--- Your objective ---
Rewrite the rows in the stretch from the line containing "Viewport: 1568px width, 560px height." through the line containing "Action: 1075,137", putting "arrow" in place of "chevron" and keeping everything else the same. Leave the pictures out of your answer.

--- Data for this task ---
↓

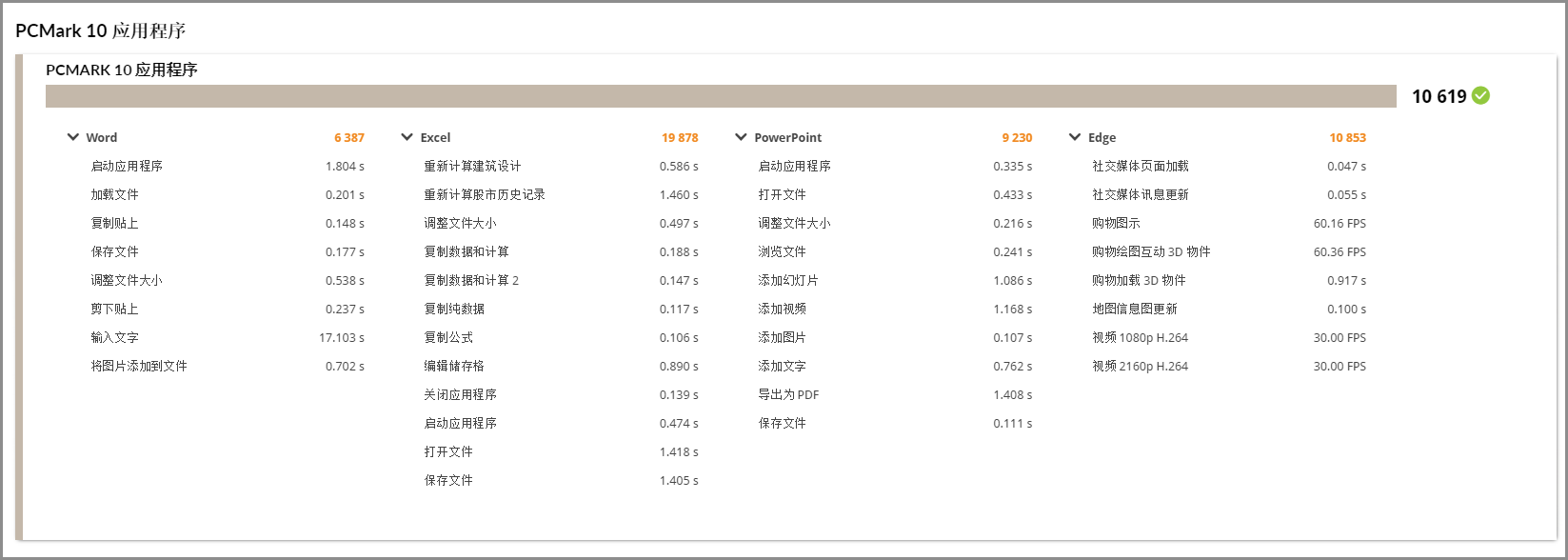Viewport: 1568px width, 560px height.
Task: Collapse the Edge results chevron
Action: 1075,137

↑
↓

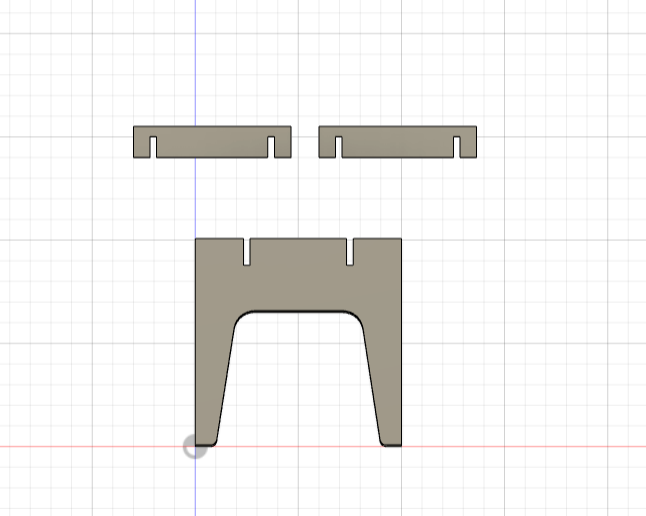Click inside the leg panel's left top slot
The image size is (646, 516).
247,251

↑
↓

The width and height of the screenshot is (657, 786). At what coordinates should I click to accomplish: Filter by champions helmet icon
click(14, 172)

↑

--- Exercise solution ---
Viewport: 1568px width, 560px height.
Task: Collapse the Edge results arrow
Action: 1075,137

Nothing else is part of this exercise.